More than 20 Azerbaijani and Armenian soldiers have been killed in Nagorno-Karabakh since July, an Azerbaijan government official said Thursday in claims denied by the Armenian side.
An alleged Armenian-Russian link during the Georgian conflict was highlighted by the chairperson of the European Parliament’s foreign affairs committee, Jacek Saryusz-Wolski, who asked EU’s foreign policy chief Javier Solana in a public hearing on 10 September if Russian bases in Armenia were used to launch missiles at Georgia during the conflict.
Solana said he could not confirm the information.
After talks held with Russian President Dmitri Medvedev in Moscow last week, Azerbaijani President Aliev said his country sought “predictability” in the Caucasus, while his foreign minister said Azerbaijan’s main task was to preserve its independence and sovereignty.
During a visit in Baku last week, the United States’ chief mediator in the region, Matthew Bryza, said it was more important than ever to resolve the dispute after the Russia-Georgia war.

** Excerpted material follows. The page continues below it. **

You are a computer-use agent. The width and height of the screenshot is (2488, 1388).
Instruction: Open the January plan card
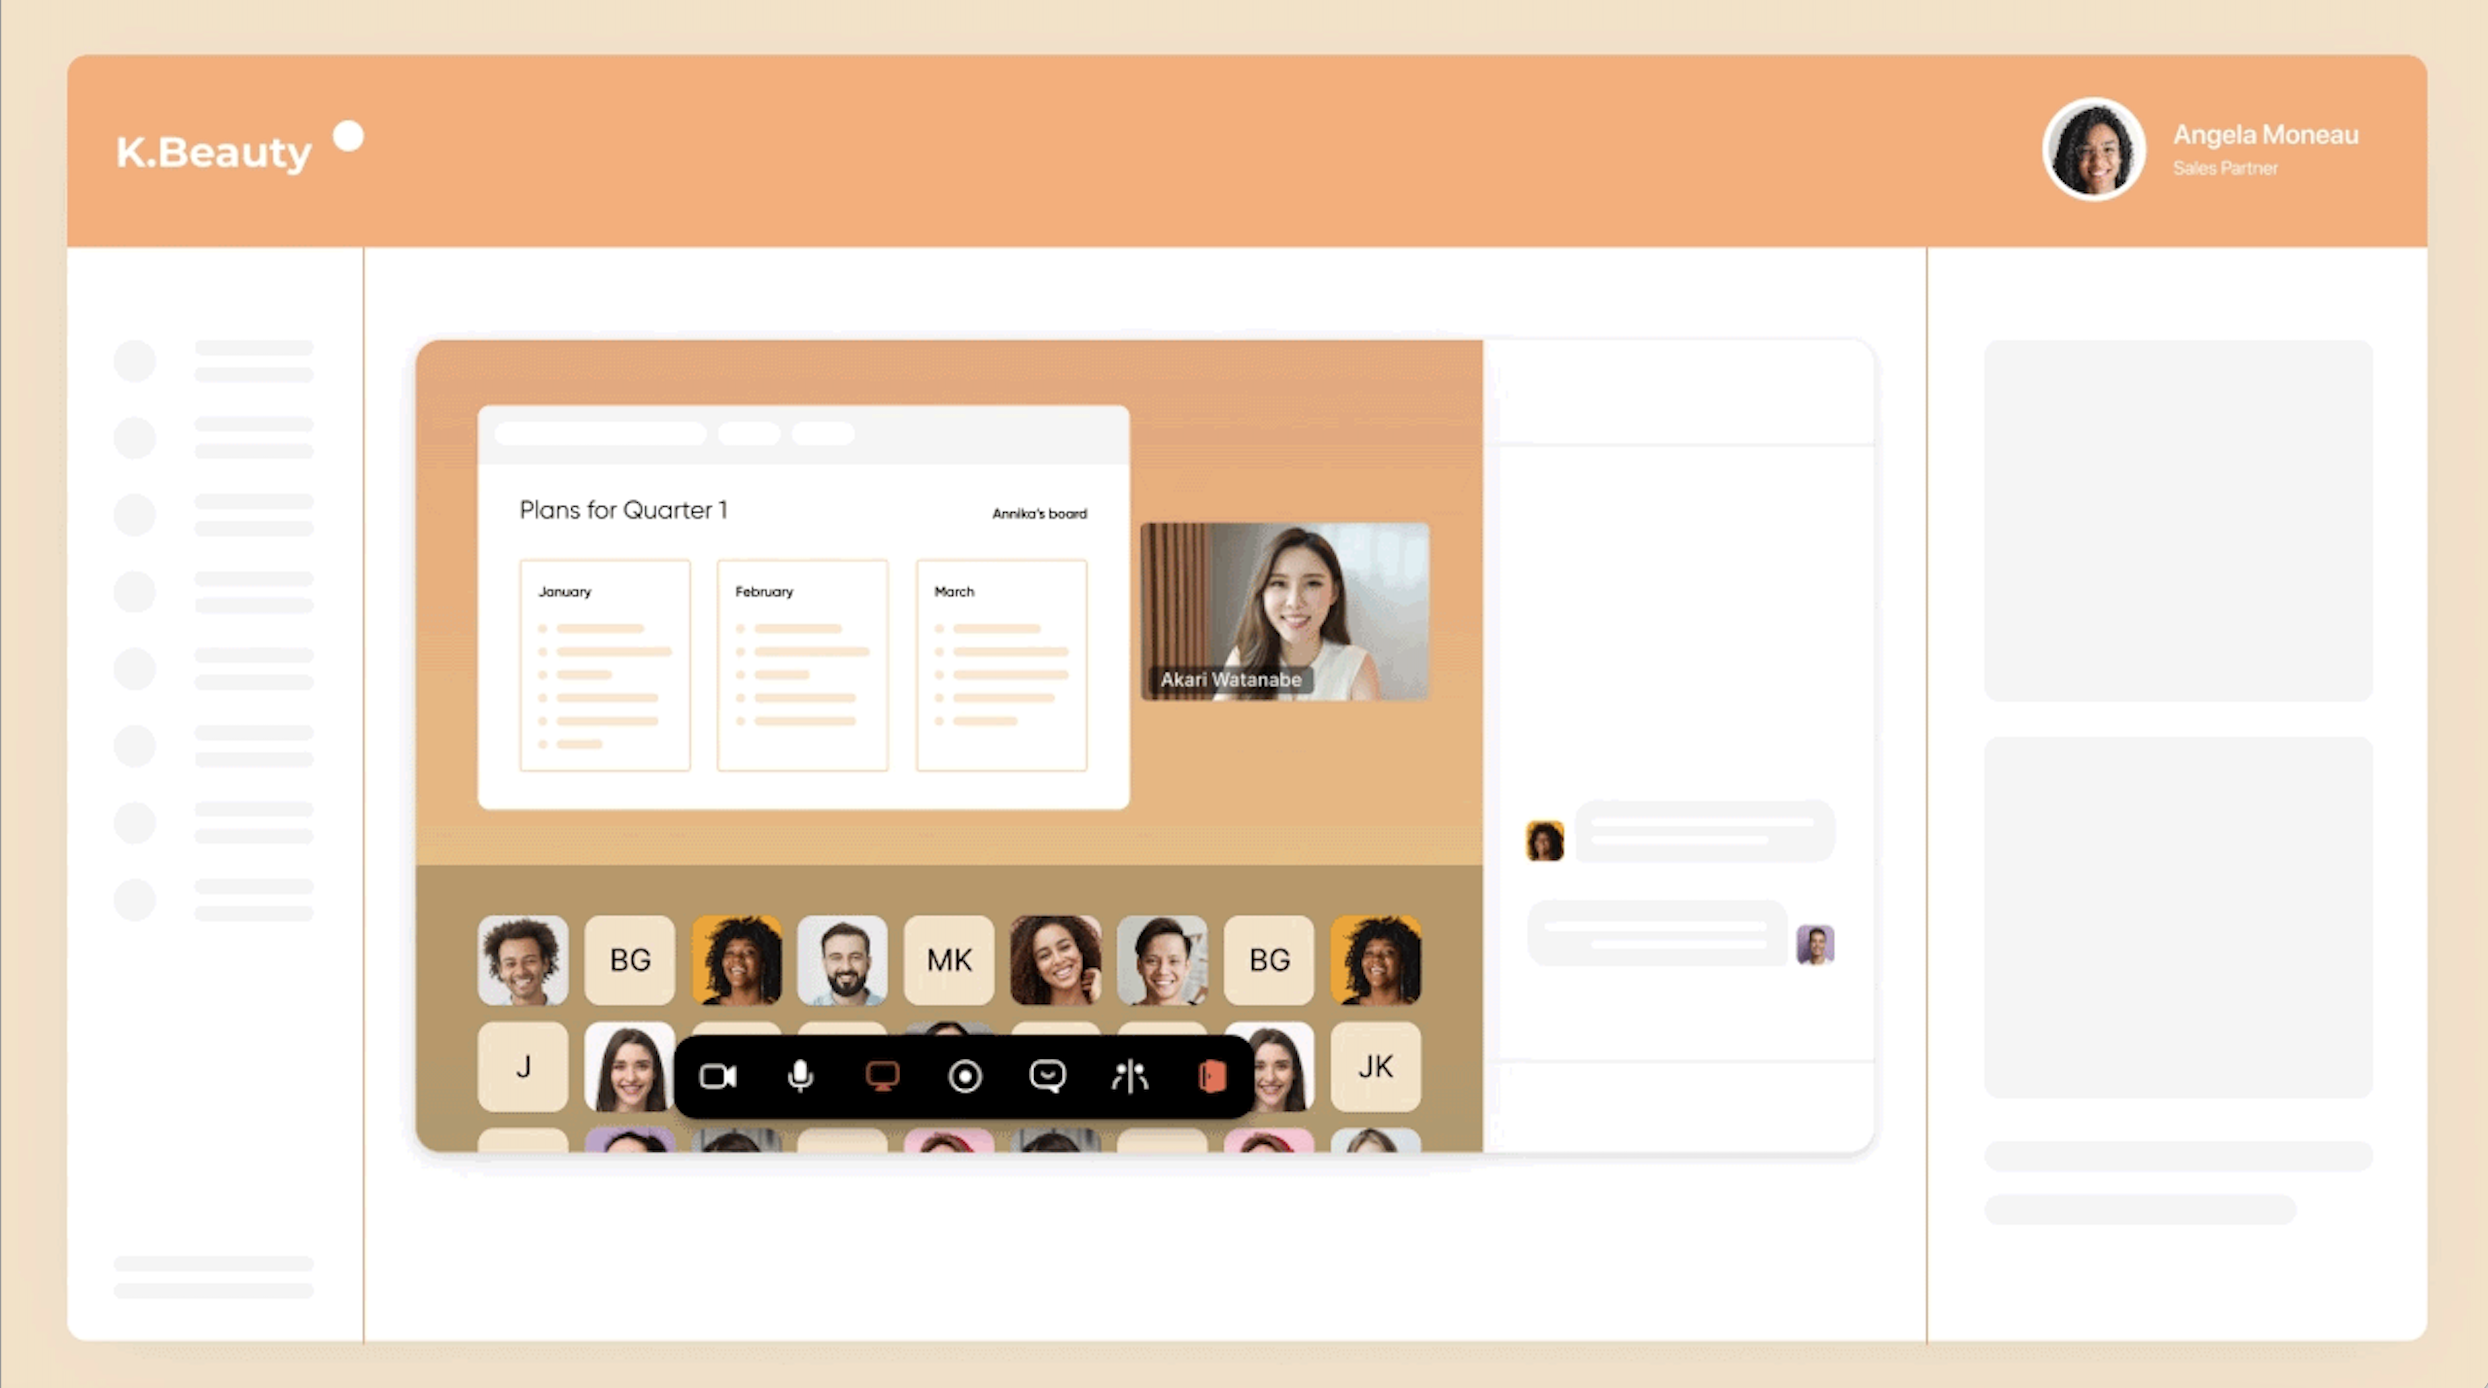pos(605,665)
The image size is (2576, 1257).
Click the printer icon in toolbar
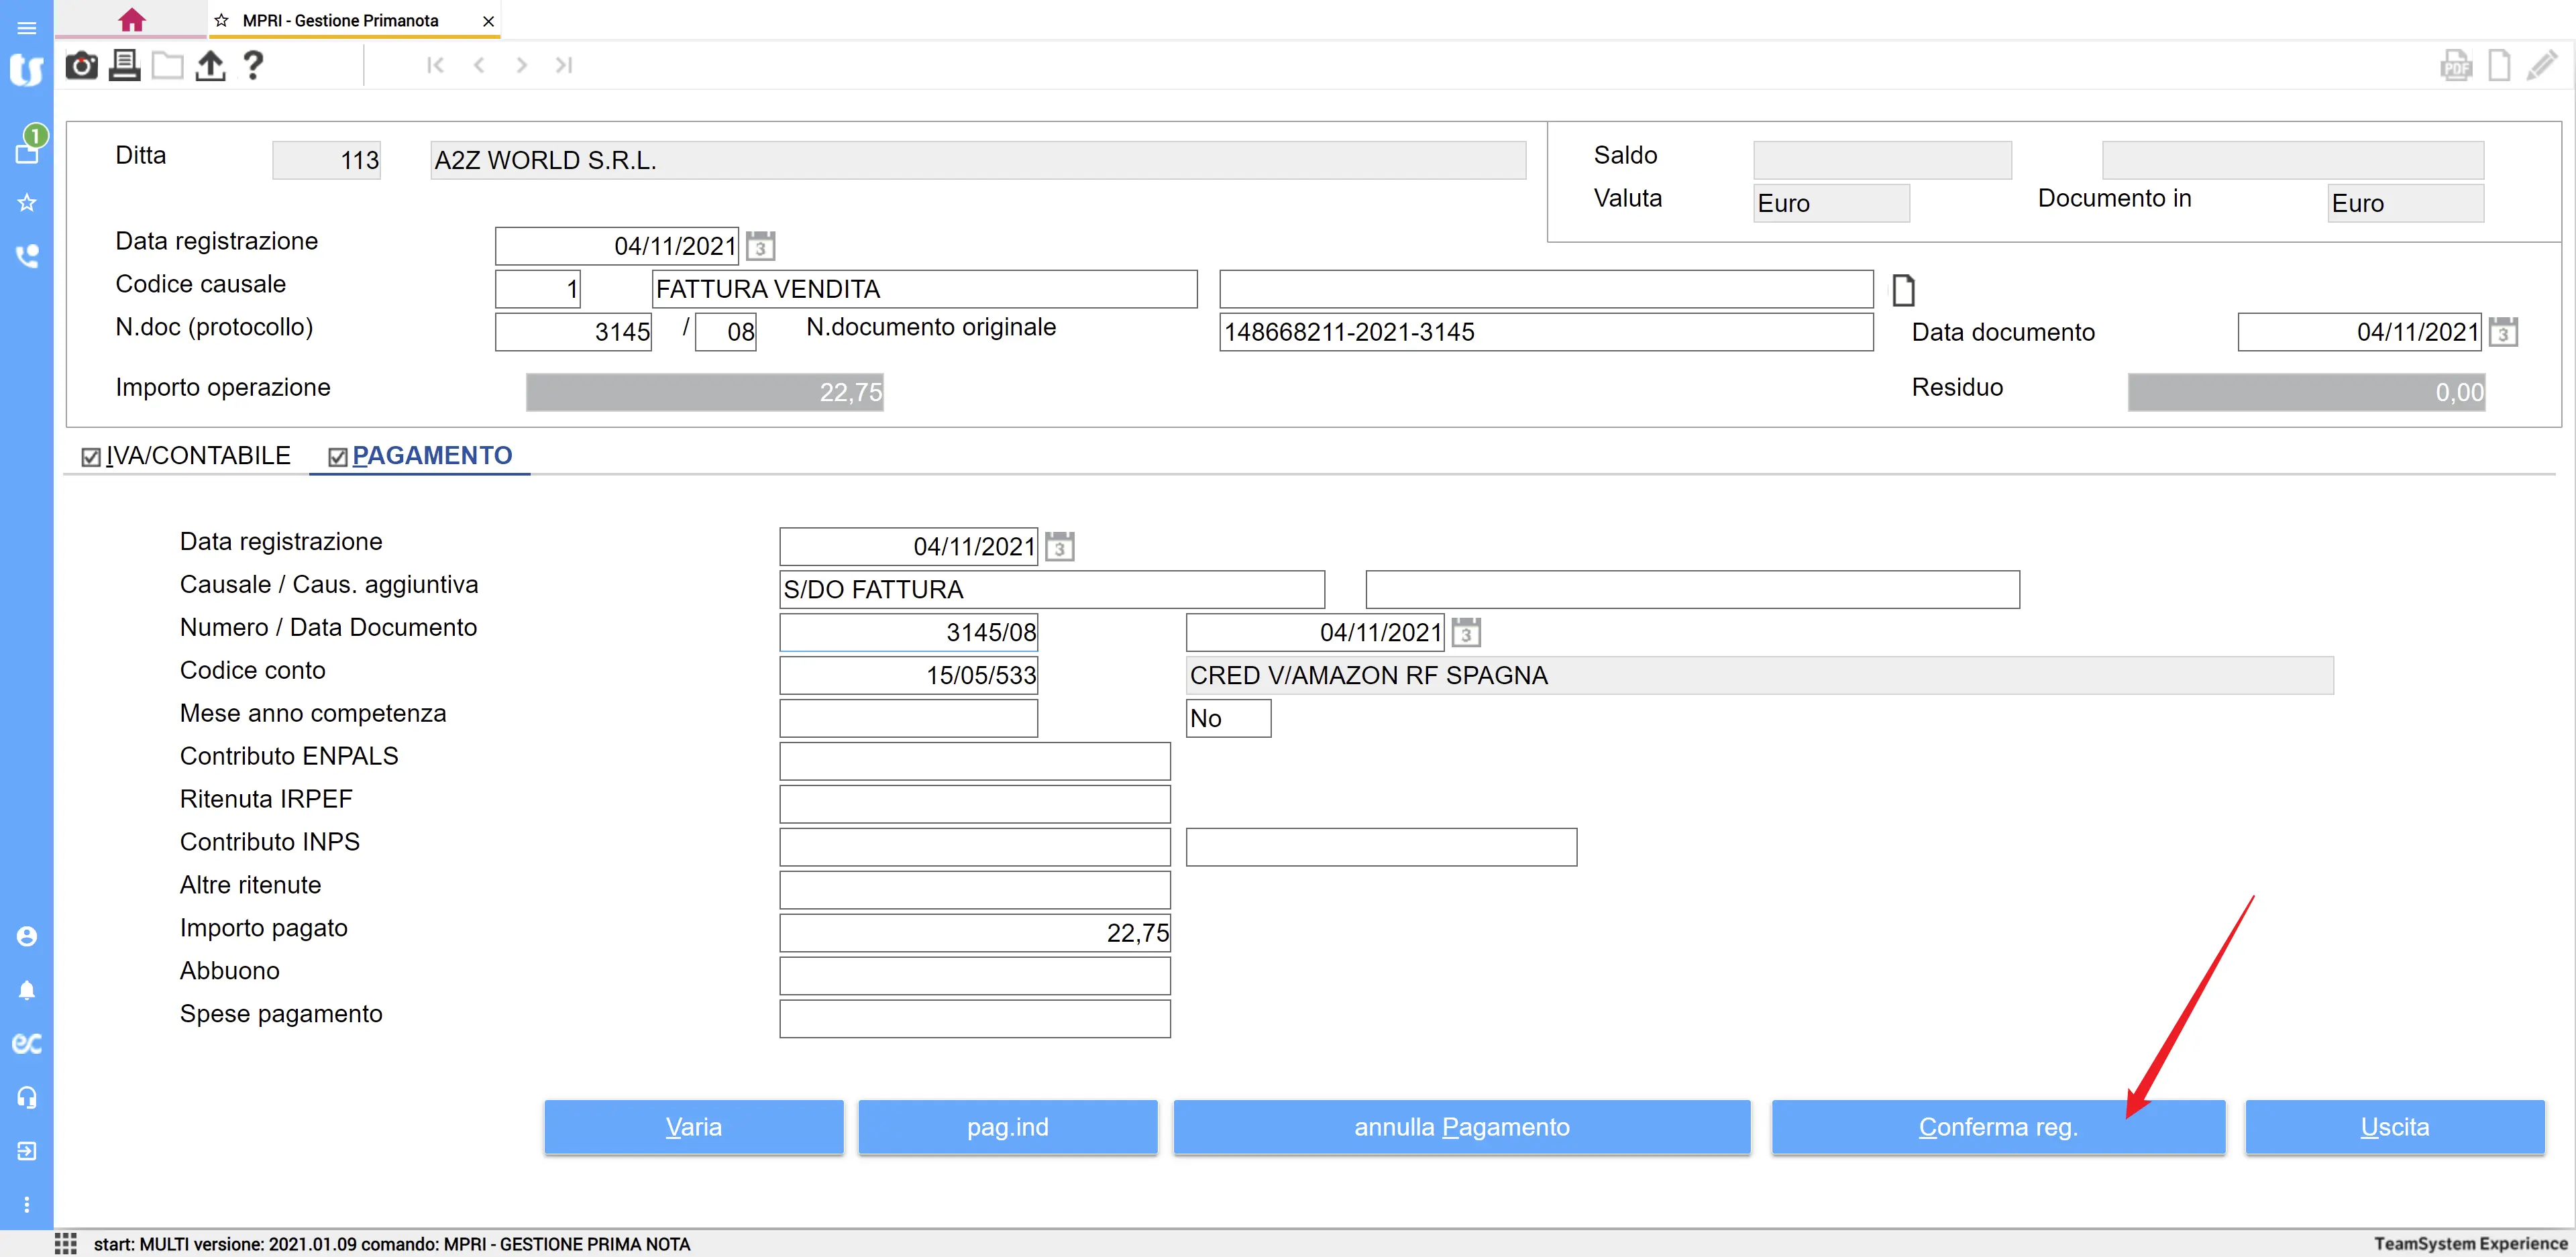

“The recent events in Georgia underscore the importance of a timely resolution of the Nagorno-Karabakh conflict,” he said, adding that the US strongly support the sovereignty and territorial integrity of Azerbaijan.
Meanwhile, in New York, a trilateral meeting between the foreign ministers of Turkey, Armenia and Azerbaijan was due to take place on Thursday (25 September), with Turkey recently opening a new chapter in Armenian diplomacy.
Turkish President Abdullah Gul made a historic visit to Armenia on 6 September to watch a football match between the two nations which have had a closed border and no diplomatic ties since 1993, when Turkey backed Azerbaijan over the Nagorno-Karabakh conflict.
Armenian media hope that Turkey’s increasing distance from the US and closer ties to Russia could work in its favor over the frozen conflict, and could end-up rerouting future Caspian-EU energy links through its territory instead of Georgia.
“Turkey’s pressure on Azerbaijan is also an option. The reason lies in the Baku-Tbilisi-Ceyhan (BTC) pipeline, which became insecure after the Georgian war. Actually the BTC proved that no long-term political project can be profitable if it is realized on the pretensions of politicians and their unquenchable ambition to isolate the neighboring country, which in this particular case is Armenia,” analyst Karine Ter-Sahakian wrote for Pan-Armenian Network.